Requirement
Could you repeat the entries below exactly, but only from the line with "800x600 pixels." through the line with "Given: Check the display box in fifth column", and without any picture?

Records excerpted from a collection:
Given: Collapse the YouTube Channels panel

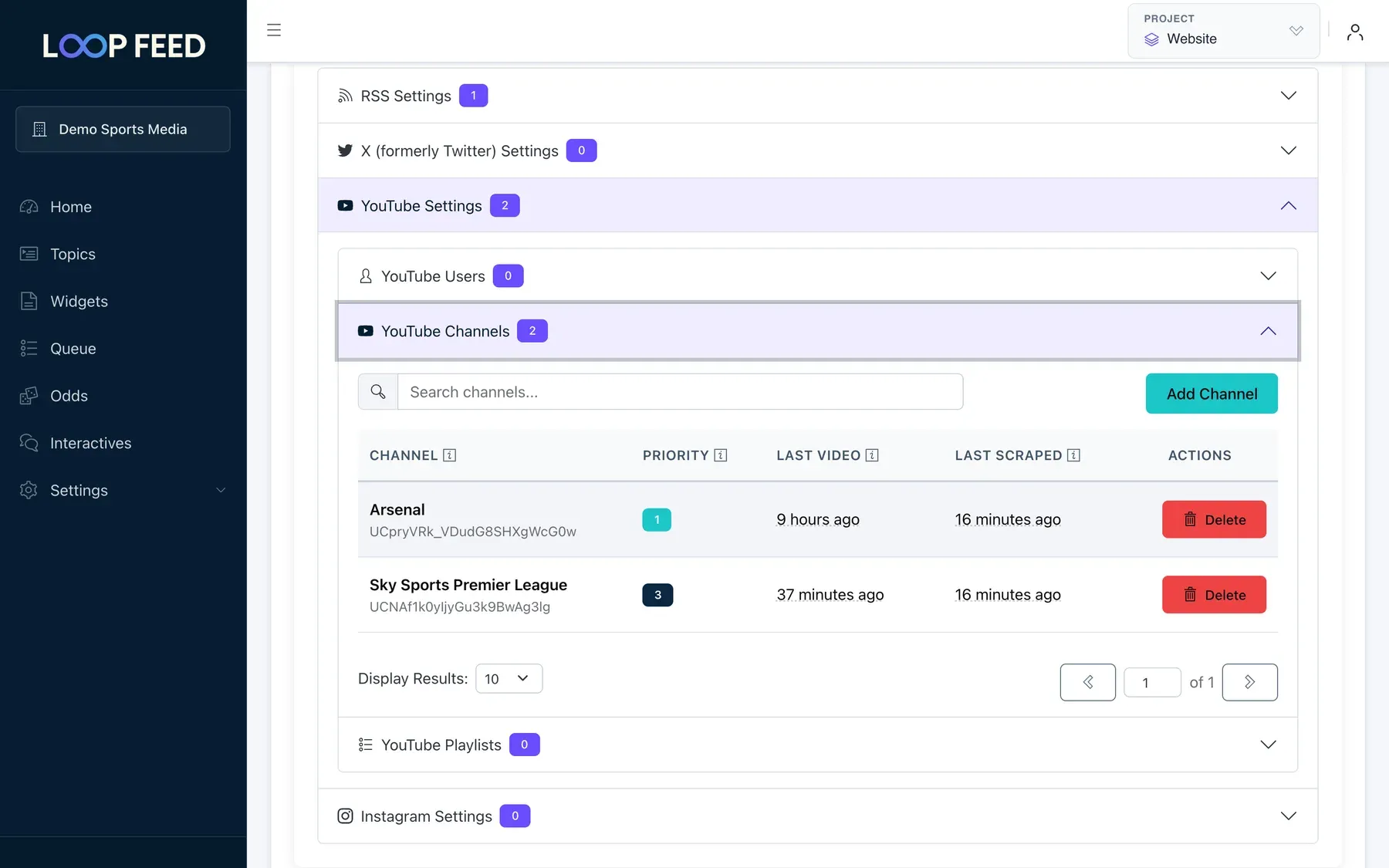Looking at the screenshot, I should point(818,331).
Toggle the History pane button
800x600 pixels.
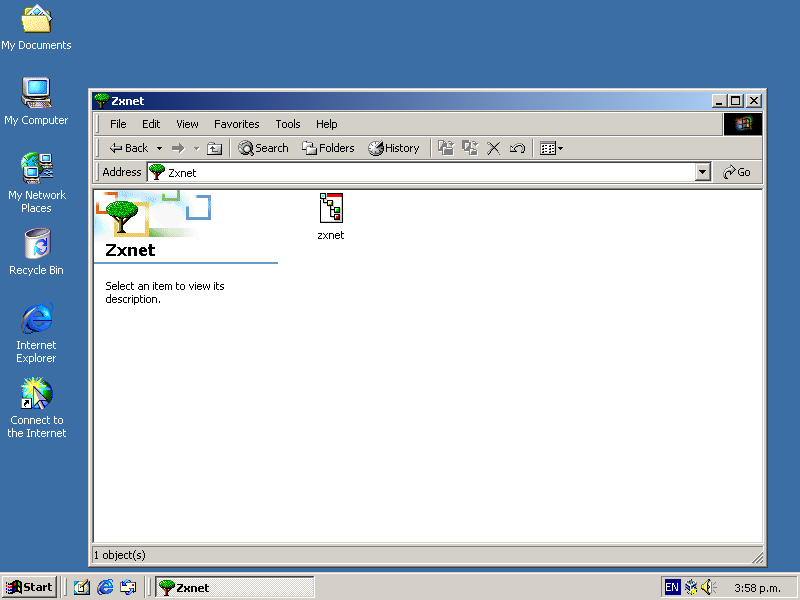(x=394, y=148)
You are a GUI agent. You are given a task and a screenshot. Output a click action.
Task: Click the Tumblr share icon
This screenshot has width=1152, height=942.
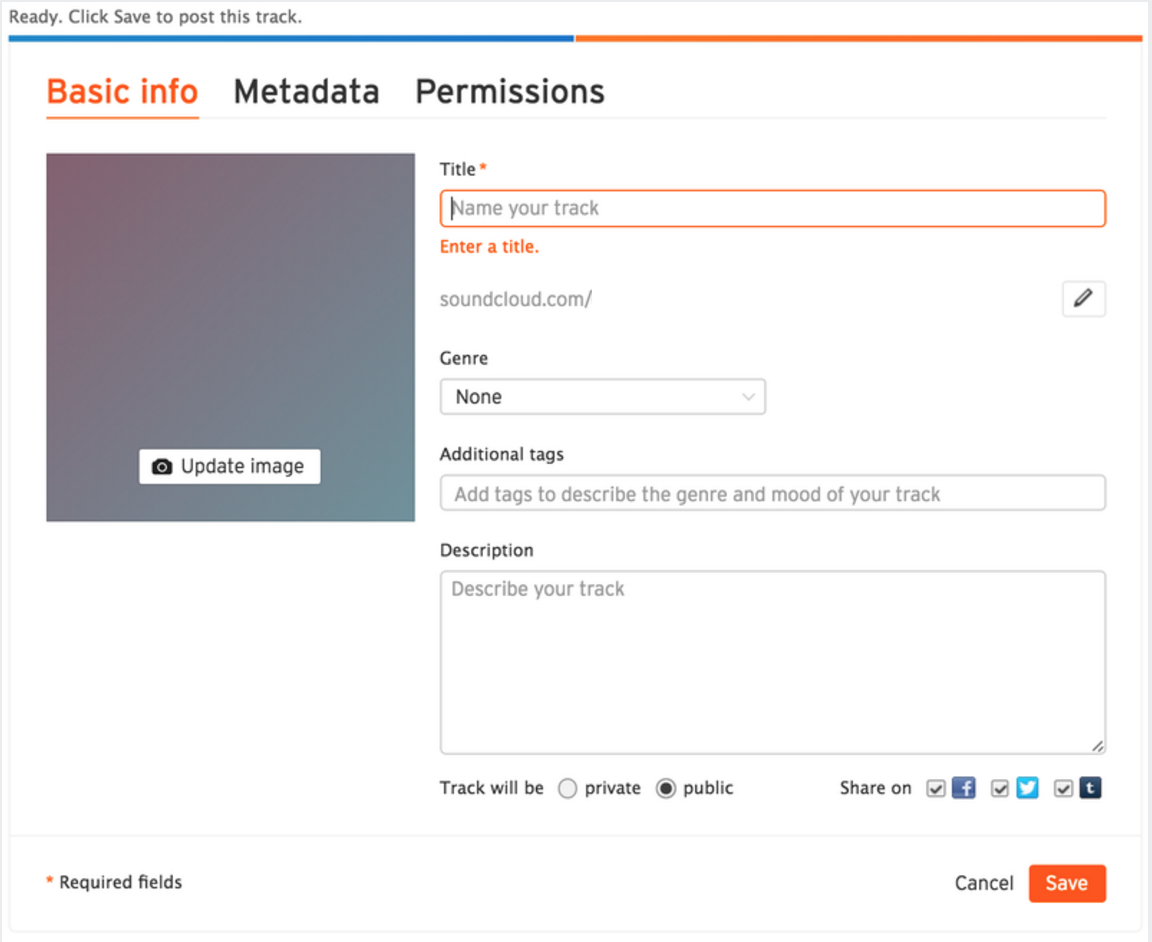[1090, 788]
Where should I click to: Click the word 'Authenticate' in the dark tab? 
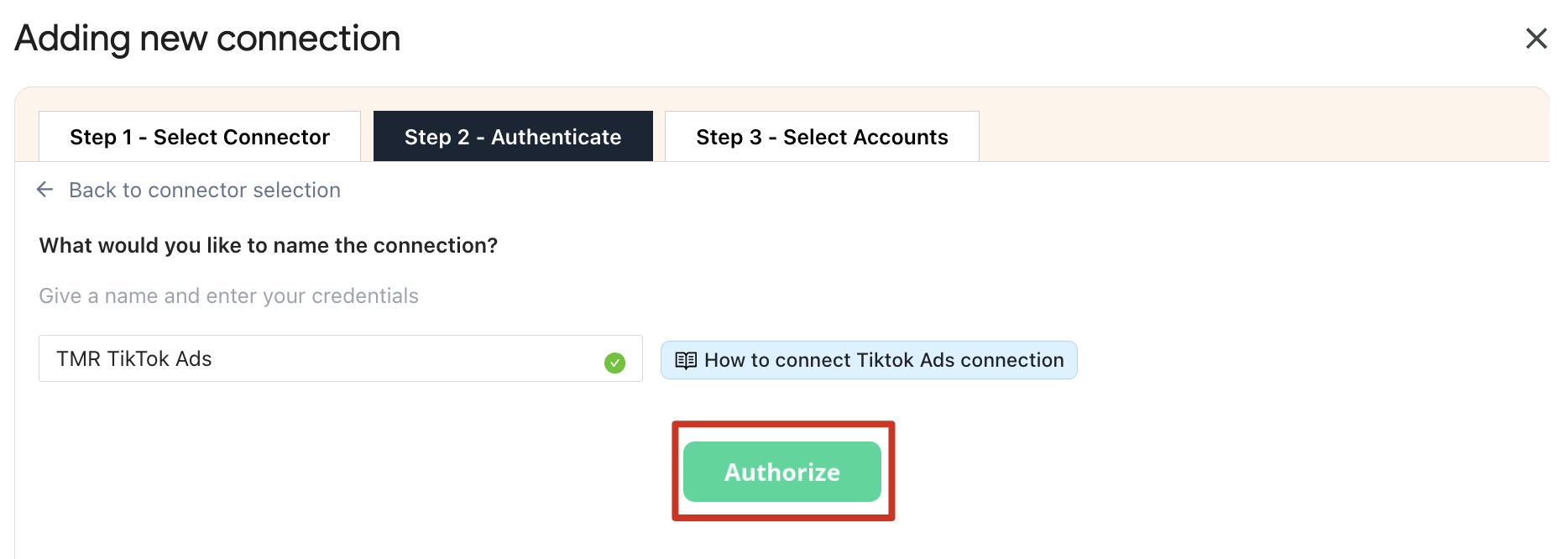(556, 137)
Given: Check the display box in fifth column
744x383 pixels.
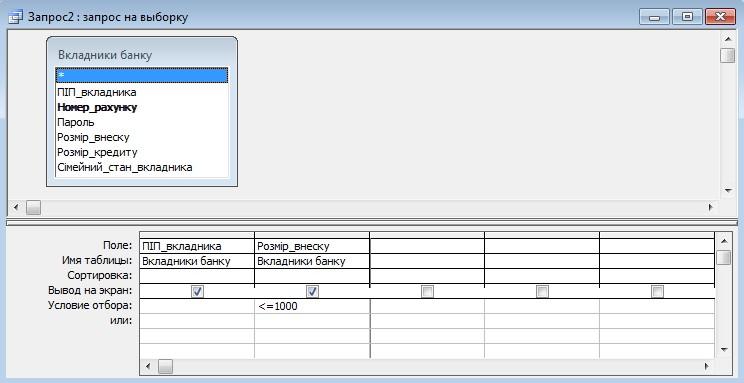Looking at the screenshot, I should pos(657,291).
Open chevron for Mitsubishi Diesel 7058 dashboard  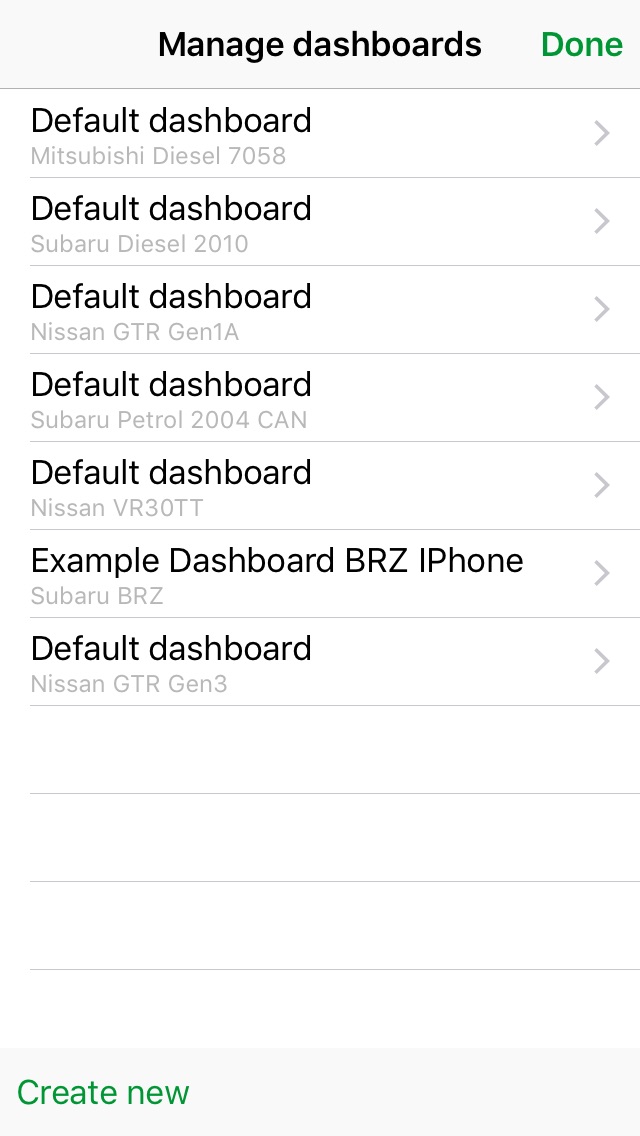(601, 134)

Answer space
800x600 pixels.
(x=394, y=148)
You are a GUI agent. You are given a task and a screenshot. Output a click action.
Task: Click the Tumblr share icon
This screenshot has width=1152, height=942.
[1090, 788]
Where should I click to: Click the word 'Authenticate' in the dark tab? 
(556, 137)
Given: Check the display box in fifth column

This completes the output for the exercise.